▸ **Exercise description**:
The answer must be every entry, given again word for word.

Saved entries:
---+---

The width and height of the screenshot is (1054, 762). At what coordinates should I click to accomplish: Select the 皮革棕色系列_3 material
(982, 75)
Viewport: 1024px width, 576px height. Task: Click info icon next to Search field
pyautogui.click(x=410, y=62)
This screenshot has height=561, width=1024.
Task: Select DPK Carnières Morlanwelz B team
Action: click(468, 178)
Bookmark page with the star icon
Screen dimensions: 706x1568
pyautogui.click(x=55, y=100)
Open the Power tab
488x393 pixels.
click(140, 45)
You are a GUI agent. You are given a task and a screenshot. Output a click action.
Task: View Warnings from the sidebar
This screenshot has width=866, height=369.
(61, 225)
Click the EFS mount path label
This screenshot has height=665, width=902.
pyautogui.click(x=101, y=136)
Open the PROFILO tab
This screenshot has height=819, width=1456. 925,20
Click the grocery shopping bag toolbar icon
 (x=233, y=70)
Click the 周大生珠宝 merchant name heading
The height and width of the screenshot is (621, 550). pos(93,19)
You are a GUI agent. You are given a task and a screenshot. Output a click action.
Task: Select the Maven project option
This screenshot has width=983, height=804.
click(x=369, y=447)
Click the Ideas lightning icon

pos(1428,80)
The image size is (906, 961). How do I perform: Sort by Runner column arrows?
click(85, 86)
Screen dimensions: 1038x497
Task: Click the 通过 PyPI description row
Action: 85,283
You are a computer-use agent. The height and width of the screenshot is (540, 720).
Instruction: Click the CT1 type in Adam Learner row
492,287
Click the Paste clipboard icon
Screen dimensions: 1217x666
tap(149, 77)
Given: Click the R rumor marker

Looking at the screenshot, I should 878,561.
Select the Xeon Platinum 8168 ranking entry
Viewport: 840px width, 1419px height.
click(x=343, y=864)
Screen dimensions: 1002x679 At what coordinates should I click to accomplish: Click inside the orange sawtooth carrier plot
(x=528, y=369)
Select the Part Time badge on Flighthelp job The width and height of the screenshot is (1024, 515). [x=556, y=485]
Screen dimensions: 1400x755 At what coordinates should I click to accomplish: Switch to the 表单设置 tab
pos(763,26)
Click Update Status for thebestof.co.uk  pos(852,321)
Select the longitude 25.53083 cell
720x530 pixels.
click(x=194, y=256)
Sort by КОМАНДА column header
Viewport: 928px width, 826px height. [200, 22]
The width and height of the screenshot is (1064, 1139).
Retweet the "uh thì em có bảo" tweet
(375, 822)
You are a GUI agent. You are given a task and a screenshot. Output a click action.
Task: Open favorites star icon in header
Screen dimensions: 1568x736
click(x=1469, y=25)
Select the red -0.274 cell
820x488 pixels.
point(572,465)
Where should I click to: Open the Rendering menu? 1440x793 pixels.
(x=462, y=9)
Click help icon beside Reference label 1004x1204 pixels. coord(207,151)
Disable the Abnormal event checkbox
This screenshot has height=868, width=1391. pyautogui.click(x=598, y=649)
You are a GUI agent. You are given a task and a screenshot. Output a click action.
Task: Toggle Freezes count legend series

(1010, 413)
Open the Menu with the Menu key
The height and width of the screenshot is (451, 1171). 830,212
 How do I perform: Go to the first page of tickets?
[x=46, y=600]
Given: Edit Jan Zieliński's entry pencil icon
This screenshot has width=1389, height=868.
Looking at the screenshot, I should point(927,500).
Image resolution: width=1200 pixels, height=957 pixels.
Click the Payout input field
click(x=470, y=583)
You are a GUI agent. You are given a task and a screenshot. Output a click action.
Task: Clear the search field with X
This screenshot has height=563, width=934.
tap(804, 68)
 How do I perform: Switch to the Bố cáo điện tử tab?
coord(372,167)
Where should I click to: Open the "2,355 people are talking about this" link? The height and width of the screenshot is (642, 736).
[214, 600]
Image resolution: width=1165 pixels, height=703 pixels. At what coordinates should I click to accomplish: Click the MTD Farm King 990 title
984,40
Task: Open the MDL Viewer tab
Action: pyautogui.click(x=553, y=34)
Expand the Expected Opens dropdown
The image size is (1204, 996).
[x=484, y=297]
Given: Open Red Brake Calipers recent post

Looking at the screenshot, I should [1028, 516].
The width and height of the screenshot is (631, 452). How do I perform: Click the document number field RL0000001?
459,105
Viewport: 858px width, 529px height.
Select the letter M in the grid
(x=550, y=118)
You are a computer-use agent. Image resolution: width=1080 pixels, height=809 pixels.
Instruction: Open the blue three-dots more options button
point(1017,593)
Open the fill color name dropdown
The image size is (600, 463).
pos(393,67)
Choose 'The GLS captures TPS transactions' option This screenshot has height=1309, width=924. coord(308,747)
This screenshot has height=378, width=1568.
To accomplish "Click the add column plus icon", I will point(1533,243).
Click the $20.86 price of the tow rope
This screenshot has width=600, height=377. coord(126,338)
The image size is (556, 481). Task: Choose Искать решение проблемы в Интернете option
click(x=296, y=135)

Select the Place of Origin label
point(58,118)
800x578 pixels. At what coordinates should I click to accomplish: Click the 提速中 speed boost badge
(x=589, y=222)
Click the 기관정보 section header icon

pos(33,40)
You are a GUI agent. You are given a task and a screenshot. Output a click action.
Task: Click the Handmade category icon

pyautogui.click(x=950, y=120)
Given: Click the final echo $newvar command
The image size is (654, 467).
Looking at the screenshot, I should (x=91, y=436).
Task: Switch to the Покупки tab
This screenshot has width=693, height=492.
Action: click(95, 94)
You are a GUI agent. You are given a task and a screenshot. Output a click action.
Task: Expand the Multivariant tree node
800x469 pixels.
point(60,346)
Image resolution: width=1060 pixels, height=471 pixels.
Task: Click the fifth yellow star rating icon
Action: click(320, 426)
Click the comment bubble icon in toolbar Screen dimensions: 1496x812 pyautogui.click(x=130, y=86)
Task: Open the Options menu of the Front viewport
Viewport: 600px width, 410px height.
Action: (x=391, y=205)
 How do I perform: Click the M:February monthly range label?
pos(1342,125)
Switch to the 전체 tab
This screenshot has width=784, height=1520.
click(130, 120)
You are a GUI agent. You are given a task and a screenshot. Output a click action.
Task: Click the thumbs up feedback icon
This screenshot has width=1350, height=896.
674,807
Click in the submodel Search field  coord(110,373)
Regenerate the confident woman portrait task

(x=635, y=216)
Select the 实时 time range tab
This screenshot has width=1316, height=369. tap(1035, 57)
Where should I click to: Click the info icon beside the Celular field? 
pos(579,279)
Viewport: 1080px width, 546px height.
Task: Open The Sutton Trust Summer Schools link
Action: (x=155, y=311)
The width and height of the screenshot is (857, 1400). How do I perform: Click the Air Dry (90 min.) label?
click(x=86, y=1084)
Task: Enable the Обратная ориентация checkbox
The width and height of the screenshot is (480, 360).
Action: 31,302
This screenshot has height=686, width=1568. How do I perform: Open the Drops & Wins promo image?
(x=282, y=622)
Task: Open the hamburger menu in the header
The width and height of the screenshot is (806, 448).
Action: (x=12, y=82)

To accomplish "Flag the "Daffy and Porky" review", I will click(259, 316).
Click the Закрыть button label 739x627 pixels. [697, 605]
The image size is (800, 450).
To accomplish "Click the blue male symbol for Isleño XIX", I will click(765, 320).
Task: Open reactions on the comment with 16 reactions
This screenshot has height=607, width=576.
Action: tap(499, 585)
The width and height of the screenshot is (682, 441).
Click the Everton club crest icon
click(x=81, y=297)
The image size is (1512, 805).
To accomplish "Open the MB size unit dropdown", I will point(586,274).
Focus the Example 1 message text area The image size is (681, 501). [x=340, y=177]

---+---

▸ **Finished exercise**:
The width and height of the screenshot is (1054, 762). At what coordinates should I click to accomplish: Select the 皮革棕色系列_3 material
(982, 75)
Viewport: 1024px width, 576px height. Task: Click info icon next to Search field
pyautogui.click(x=410, y=62)
This screenshot has height=561, width=1024.
Task: Select DPK Carnières Morlanwelz B team
Action: click(468, 178)
Bookmark page with the star icon
Screen dimensions: 706x1568
pyautogui.click(x=55, y=100)
Open the Power tab
488x393 pixels.
click(140, 45)
You are a GUI agent. You are given a task and a screenshot. Output a click action.
Task: View Warnings from the sidebar
This screenshot has width=866, height=369.
(61, 225)
Click the EFS mount path label
This screenshot has height=665, width=902.
pyautogui.click(x=101, y=136)
Open the PROFILO tab
This screenshot has height=819, width=1456. 925,20
Click the grocery shopping bag toolbar icon
 (x=233, y=70)
Click the 周大生珠宝 merchant name heading
The height and width of the screenshot is (621, 550). pos(93,19)
You are a GUI agent. You are given a task and a screenshot. Output a click action.
Task: Select the Maven project option
This screenshot has width=983, height=804.
click(x=369, y=447)
Click the Ideas lightning icon

pos(1428,80)
The image size is (906, 961). How do I perform: Sort by Runner column arrows?
click(85, 86)
Screen dimensions: 1038x497
Task: Click the 通过 PyPI description row
Action: 85,283
You are a computer-use agent. The height and width of the screenshot is (540, 720).
Instruction: Click the CT1 type in Adam Learner row
492,287
Click the Paste clipboard icon
Screen dimensions: 1217x666
tap(149, 77)
Given: Click the R rumor marker

Looking at the screenshot, I should 878,561.
Select the Xeon Platinum 8168 ranking entry
Viewport: 840px width, 1419px height.
click(x=343, y=864)
Screen dimensions: 1002x679 At what coordinates should I click to accomplish: Click inside the orange sawtooth carrier plot
(x=528, y=369)
Select the Part Time badge on Flighthelp job The width and height of the screenshot is (1024, 515). [x=556, y=485]
Screen dimensions: 1400x755 At what coordinates should I click to accomplish: Switch to the 表单设置 tab
pos(763,26)
Click Update Status for thebestof.co.uk  pos(852,321)
Select the longitude 25.53083 cell
720x530 pixels.
click(x=194, y=256)
Sort by КОМАНДА column header
Viewport: 928px width, 826px height. [200, 22]
The width and height of the screenshot is (1064, 1139).
Retweet the "uh thì em có bảo" tweet
(375, 822)
You are a GUI agent. You are given a task and a screenshot. Output a click action.
Task: Open favorites star icon in header
Screen dimensions: 1568x736
click(x=1469, y=25)
Select the red -0.274 cell
820x488 pixels.
point(572,465)
Where should I click to: Open the Rendering menu? 1440x793 pixels.
(x=462, y=9)
Click help icon beside Reference label 1004x1204 pixels. coord(207,151)
Disable the Abnormal event checkbox
This screenshot has height=868, width=1391. pyautogui.click(x=598, y=649)
You are a GUI agent. You are given a task and a screenshot. Output a click action.
Task: Toggle Freezes count legend series

(1010, 413)
Open the Menu with the Menu key
The height and width of the screenshot is (451, 1171). 830,212
 How do I perform: Go to the first page of tickets?
[x=46, y=600]
Given: Edit Jan Zieliński's entry pencil icon
This screenshot has width=1389, height=868.
Looking at the screenshot, I should point(927,500).
Image resolution: width=1200 pixels, height=957 pixels.
Click the Payout input field
click(x=470, y=583)
You are a GUI agent. You are given a task and a screenshot. Output a click action.
Task: Clear the search field with X
This screenshot has height=563, width=934.
tap(804, 68)
 How do I perform: Switch to the Bố cáo điện tử tab?
coord(372,167)
Where should I click to: Open the "2,355 people are talking about this" link? The height and width of the screenshot is (642, 736).
[214, 600]
Image resolution: width=1165 pixels, height=703 pixels. At what coordinates should I click to accomplish: Click the MTD Farm King 990 title
984,40
Task: Open the MDL Viewer tab
Action: pyautogui.click(x=553, y=34)
Expand the Expected Opens dropdown
The image size is (1204, 996).
[x=484, y=297]
Given: Open Red Brake Calipers recent post

Looking at the screenshot, I should [1028, 516].
The width and height of the screenshot is (631, 452). How do I perform: Click the document number field RL0000001?
459,105
Viewport: 858px width, 529px height.
Select the letter M in the grid
(x=550, y=118)
You are a computer-use agent. Image resolution: width=1080 pixels, height=809 pixels.
Instruction: Open the blue three-dots more options button
point(1017,593)
Open the fill color name dropdown
The image size is (600, 463).
pos(393,67)
Choose 'The GLS captures TPS transactions' option This screenshot has height=1309, width=924. coord(308,747)
This screenshot has height=378, width=1568.
To accomplish "Click the add column plus icon", I will point(1533,243).
Click the $20.86 price of the tow rope
This screenshot has width=600, height=377. coord(126,338)
The image size is (556, 481). Task: Choose Искать решение проблемы в Интернете option
click(x=296, y=135)

Select the Place of Origin label
point(58,118)
800x578 pixels. At what coordinates should I click to accomplish: Click the 提速中 speed boost badge
(x=589, y=222)
Click the 기관정보 section header icon

pos(33,40)
You are a GUI agent. You are given a task and a screenshot. Output a click action.
Task: Click the Handmade category icon

pyautogui.click(x=950, y=120)
Given: Click the final echo $newvar command
The image size is (654, 467).
Looking at the screenshot, I should (x=91, y=436).
Task: Switch to the Покупки tab
This screenshot has width=693, height=492.
Action: click(95, 94)
You are a GUI agent. You are given a task and a screenshot. Output a click action.
Task: Expand the Multivariant tree node
800x469 pixels.
point(60,346)
Image resolution: width=1060 pixels, height=471 pixels.
Task: Click the fifth yellow star rating icon
Action: click(320, 426)
Click the comment bubble icon in toolbar Screen dimensions: 1496x812 pyautogui.click(x=130, y=86)
Task: Open the Options menu of the Front viewport
Viewport: 600px width, 410px height.
Action: (x=391, y=205)
 How do I perform: Click the M:February monthly range label?
pos(1342,125)
Switch to the 전체 tab
This screenshot has width=784, height=1520.
click(130, 120)
You are a GUI agent. You are given a task and a screenshot. Output a click action.
Task: Click the thumbs up feedback icon
This screenshot has width=1350, height=896.
674,807
Click in the submodel Search field  coord(110,373)
Regenerate the confident woman portrait task

(x=635, y=216)
Select the 实时 time range tab
This screenshot has width=1316, height=369. tap(1035, 57)
Where should I click to: Click the info icon beside the Celular field? 
pos(579,279)
Viewport: 1080px width, 546px height.
Task: Open The Sutton Trust Summer Schools link
Action: (x=155, y=311)
The width and height of the screenshot is (857, 1400). How do I perform: Click the Air Dry (90 min.) label?
click(x=86, y=1084)
Task: Enable the Обратная ориентация checkbox
The width and height of the screenshot is (480, 360).
Action: 31,302
This screenshot has height=686, width=1568. How do I perform: Open the Drops & Wins promo image?
(x=282, y=622)
Task: Open the hamburger menu in the header
The width and height of the screenshot is (806, 448).
Action: (x=12, y=82)

To accomplish "Flag the "Daffy and Porky" review", I will click(259, 316).
Click the Закрыть button label 739x627 pixels. [697, 605]
The image size is (800, 450).
To accomplish "Click the blue male symbol for Isleño XIX", I will click(765, 320).
Task: Open reactions on the comment with 16 reactions
This screenshot has height=607, width=576.
Action: tap(499, 585)
The width and height of the screenshot is (682, 441).
Click the Everton club crest icon
click(x=81, y=297)
The image size is (1512, 805).
To accomplish "Open the MB size unit dropdown", I will point(586,274).
Focus the Example 1 message text area The image size is (681, 501). [x=340, y=177]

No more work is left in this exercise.